Are We Giving Ourselves Cancer?

Here's a horrifying fact.  We're giving ourselves cancer.  Or so says a New York Times op-ed.

Rita F. Redberg and Rebecca Smith-Bindman write that all the CT scans and MRI's and PET scans and full-body imaging we get for just about anything medical are assaulting our bodies with radiation, which, as we all know, can cause cancer.  (I had 6 1/2 weeks of radiation for breast cancer and I think about that all the time.)

"The use of medical imaging with high-dose radiation — CT scans in particular — has soared in the last 20 years," according to the writers. "Our resulting exposure to medical radiation has increased more than sixfold between the 1980s and 2006. . . The radiation doses of CT 
scans. . . are 100 to 1,000 times higher than conventional X-rays."

They give credit to the technologies for early diagnosis (which, I suppose, I certainly should be grateful for), but note "there is distressingly little evidence of better health outcomes associated with the current high rate of scans."

There is, however, evidence of its harms.

They quote tests done on children, explaining that a single CT scan "exposes a patient to the amount of radiation that epidemiologic evidence shows can be cancer-causing."  In the study, children exposed to multiple CT scans were found to be three times more likely to develop leukemia and brain cancer.

In a 2011 report sponsored by Susan G. Komen, Redberg and Smith-Bindman report, "The Institute of Medicine concluded that radiation from medical imaging, and hormone therapy, the use of which has substantially declined in the last decade, were the leading environmental causes of breast cancer, and advised that women reduce their exposure to unnecessary CT scans. "

With my recent broken wrist, I've had over 20 x-rays.  The technician at one point said to get my head out of the field of radiation.  I laughed, and told him I'd had almost two months of radiation so my brain was probably fried anyway.  He didn't laugh.

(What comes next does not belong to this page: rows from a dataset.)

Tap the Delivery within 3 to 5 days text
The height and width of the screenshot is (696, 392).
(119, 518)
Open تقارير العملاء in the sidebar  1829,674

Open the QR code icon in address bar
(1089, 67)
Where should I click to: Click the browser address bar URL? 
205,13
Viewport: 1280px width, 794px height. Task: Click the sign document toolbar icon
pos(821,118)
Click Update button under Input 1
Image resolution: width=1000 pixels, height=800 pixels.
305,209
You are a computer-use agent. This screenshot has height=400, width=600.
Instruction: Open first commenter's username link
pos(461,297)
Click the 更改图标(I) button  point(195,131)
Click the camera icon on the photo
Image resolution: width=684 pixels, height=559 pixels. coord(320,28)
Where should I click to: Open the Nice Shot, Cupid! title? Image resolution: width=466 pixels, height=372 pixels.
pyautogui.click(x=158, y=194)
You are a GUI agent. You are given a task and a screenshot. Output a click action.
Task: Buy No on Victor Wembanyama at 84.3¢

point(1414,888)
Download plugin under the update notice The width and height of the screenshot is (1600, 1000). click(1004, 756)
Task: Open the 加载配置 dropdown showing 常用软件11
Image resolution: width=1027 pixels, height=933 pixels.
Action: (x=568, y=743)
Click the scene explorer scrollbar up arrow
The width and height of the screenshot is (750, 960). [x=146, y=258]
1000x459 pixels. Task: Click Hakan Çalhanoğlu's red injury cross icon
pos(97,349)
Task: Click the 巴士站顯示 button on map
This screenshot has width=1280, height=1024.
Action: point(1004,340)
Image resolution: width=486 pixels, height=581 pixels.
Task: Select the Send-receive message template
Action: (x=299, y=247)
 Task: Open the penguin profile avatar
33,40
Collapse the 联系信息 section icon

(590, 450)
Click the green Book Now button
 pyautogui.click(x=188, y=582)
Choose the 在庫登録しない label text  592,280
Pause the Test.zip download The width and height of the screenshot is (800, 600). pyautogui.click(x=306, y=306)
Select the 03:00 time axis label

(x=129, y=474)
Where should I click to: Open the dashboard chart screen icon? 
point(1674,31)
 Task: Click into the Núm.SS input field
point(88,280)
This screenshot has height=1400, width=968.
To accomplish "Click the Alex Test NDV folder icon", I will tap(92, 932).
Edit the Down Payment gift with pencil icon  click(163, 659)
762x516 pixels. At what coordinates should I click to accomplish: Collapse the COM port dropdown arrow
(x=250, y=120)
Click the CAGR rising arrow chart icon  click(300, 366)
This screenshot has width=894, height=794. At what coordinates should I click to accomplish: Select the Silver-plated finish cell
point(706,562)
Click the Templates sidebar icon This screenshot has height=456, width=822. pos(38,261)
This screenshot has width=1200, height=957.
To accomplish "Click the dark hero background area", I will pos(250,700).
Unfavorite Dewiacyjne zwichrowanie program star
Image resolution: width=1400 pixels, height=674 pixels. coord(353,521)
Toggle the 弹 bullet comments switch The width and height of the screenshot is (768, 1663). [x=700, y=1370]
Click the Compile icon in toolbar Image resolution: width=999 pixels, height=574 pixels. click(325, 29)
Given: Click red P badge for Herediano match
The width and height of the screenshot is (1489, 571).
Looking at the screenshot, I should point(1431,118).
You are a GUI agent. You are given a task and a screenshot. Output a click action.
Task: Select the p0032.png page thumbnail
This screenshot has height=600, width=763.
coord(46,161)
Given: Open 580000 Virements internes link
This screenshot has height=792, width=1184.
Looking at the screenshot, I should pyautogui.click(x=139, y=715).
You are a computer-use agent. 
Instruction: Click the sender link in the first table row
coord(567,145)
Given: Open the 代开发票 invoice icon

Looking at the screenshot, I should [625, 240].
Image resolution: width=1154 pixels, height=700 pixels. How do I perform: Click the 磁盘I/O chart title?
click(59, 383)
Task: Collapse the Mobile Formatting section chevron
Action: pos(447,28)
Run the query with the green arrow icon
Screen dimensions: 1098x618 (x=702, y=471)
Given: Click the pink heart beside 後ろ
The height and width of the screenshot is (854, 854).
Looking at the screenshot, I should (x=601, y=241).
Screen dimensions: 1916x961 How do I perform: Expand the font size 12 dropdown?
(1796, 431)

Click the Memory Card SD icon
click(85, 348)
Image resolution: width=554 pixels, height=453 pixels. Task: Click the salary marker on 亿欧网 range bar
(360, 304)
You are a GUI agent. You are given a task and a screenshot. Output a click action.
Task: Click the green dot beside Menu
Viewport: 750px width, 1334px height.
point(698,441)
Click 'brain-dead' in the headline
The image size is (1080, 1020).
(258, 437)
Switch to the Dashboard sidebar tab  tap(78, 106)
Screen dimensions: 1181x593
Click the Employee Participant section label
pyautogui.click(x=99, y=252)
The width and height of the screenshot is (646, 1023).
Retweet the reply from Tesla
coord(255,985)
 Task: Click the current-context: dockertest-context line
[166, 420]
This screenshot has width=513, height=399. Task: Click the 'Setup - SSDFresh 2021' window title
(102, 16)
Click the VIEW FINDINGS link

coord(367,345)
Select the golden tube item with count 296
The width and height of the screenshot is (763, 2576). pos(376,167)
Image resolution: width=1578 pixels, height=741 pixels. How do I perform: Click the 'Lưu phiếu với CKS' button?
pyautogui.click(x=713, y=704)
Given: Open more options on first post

Neither did I. 

Why are we having so many CT scans and MRIs now?  Liability, I guess, is the main reason. What doctor, or dentist, for that matter (my husband obsesses over malpractice all the time), doesn't worry about being sued?  My former oncologist lost a suit where he misdiagnosed a woman's cancer, she died, and he wound up coughing up over $2 million.  (He also missed my second cancer.)

The writers put it down to multiple factors, "including a desire for early diagnoses, higher quality imaging technology, direct-to-consumer advertising and the financial interests of doctors and imaging centers. CT scanners cost millions of dollars; having made that investment, purchasers are strongly incentivized to use them."

Redberg and Smith-Bindman have a scary prognosis for the future. "The National Cancer Institute estimates that CT scans conducted in 2007 will cause a projected 29,000 excess cancer cases and 14,500 excess deaths over the lifetime of those exposed. Given the many scans performed over the last several years, a reasonable estimate of excess lifetime cancers would be in the hundreds of thousands. According to our calculations, unless we change our current practices, 3 percent to 5 percent of all future cancers may result from exposure to medical imaging."

Even worse, many patients are given far more radiation from these scans than warranted,

The answer?  Better monitoring and guidelines would help, say the writers, along with avoiding unnecessary scans and minimizing the radiation from appropriate ones. 

They add, "Patients have a part to play as well. Consumers can go to the Choosing Wisely website to learn about the most commonly overused tests. Before agreeing to a CT scan, they should ask: Will it lead to a better treatment and outcome? Would they get that therapy without the test? Are there alternatives that don’t involve radiation, like ultrasound or M.R.I.? When a CT scan is necessary, how can radiation exposure be minimized?"

No one wants cancer.  And no one especially wants to develop it from treatment or diagnosis of the disease.  But if we make sure we follow some of these suggestions, maybe we can avoid some of these potentially deadly side effects.